*** Opening of Information shown ***

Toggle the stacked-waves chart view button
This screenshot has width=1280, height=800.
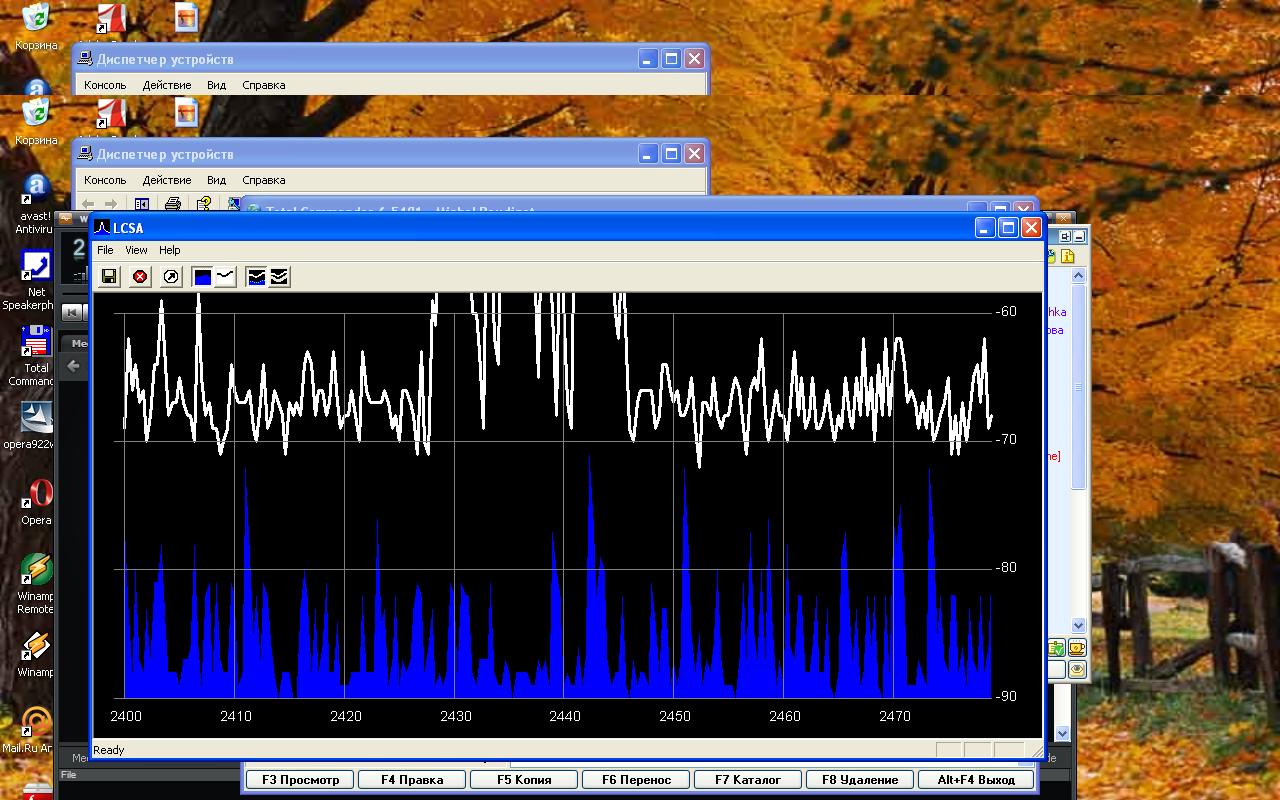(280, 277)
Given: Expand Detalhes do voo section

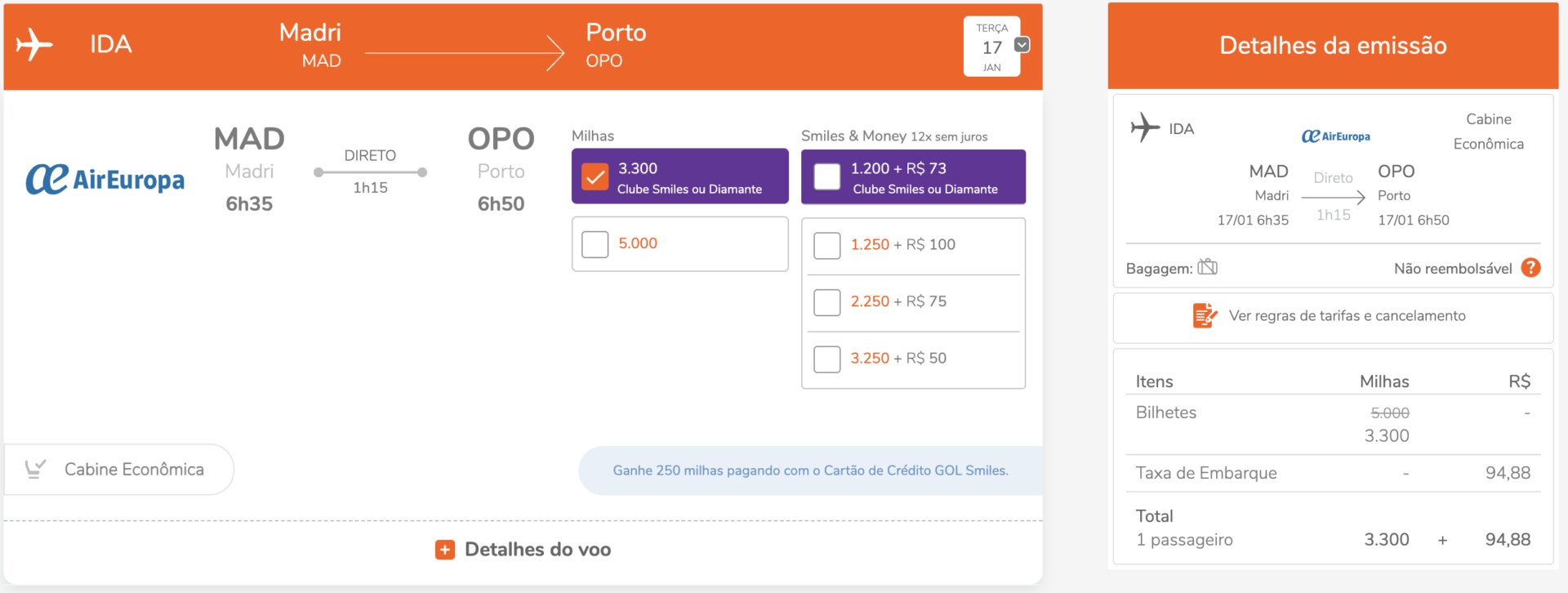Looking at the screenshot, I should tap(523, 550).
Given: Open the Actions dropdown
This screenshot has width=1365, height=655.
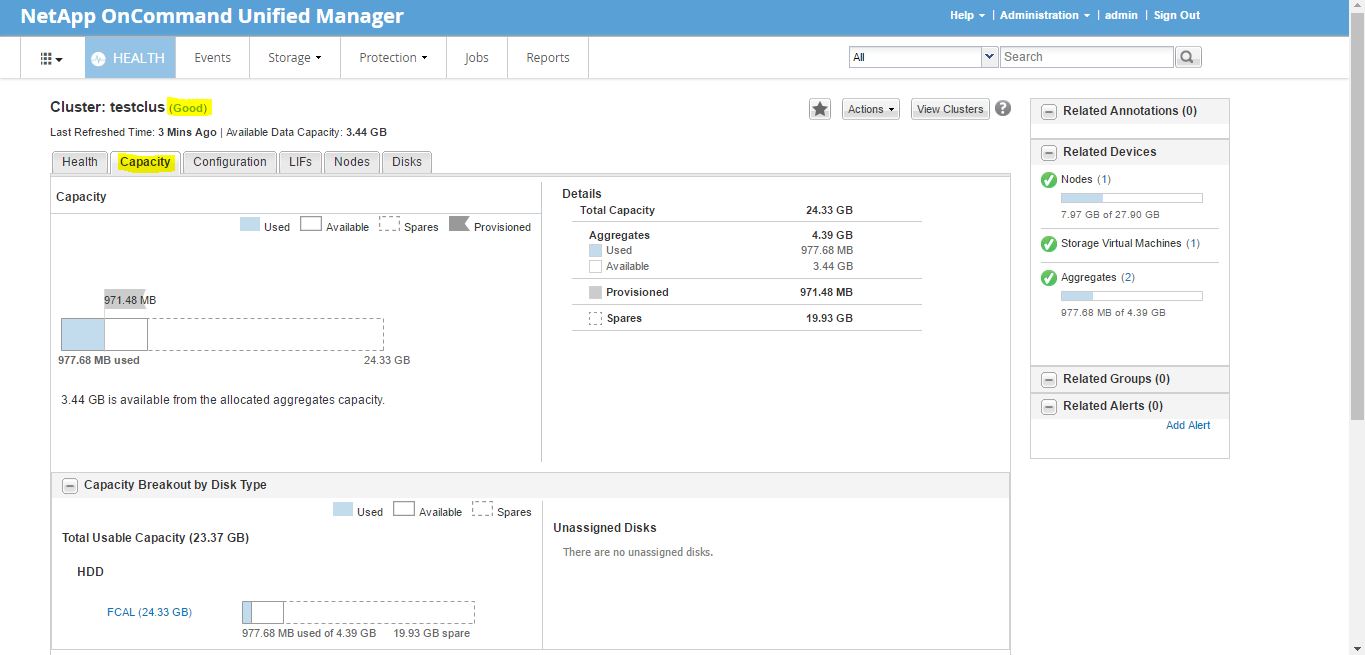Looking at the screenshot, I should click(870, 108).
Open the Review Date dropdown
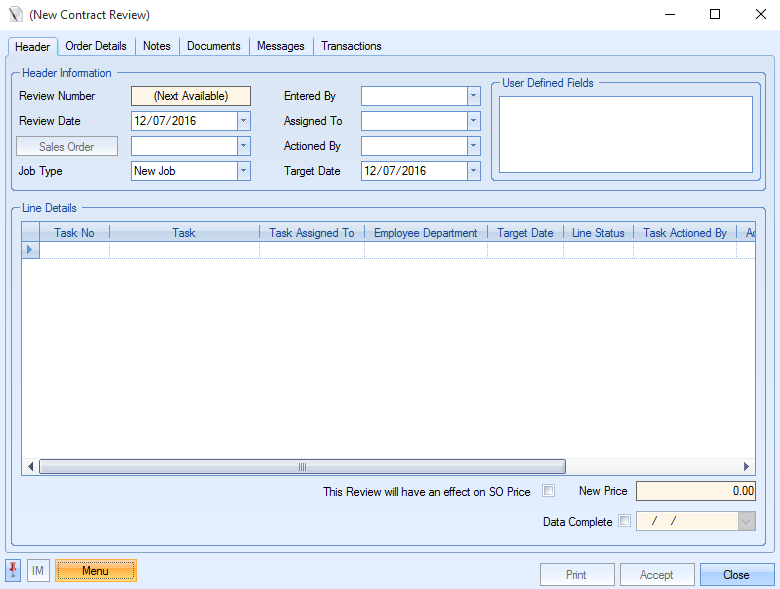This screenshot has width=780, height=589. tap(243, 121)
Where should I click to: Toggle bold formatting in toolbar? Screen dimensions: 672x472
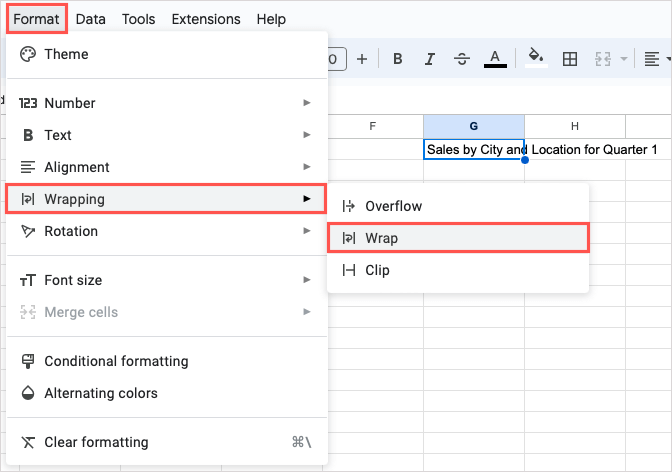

*** Close of Information shown ***

Directions for this task:
Every line from the one containing "Given: Expand Detalhes do voo section" through the last line of the records is to be reproduced exactly, with pictures left out and nothing else given.

Solution below:
Given: Expand Detalhes do voo section

Looking at the screenshot, I should tap(523, 550).
Given: Open the Actions dropdown
This screenshot has width=1365, height=655.
Looking at the screenshot, I should click(870, 108).
Open the Review Date dropdown
This screenshot has width=780, height=589. tap(243, 121)
Where should I click to: Toggle bold formatting in toolbar? Screen dimensions: 672x472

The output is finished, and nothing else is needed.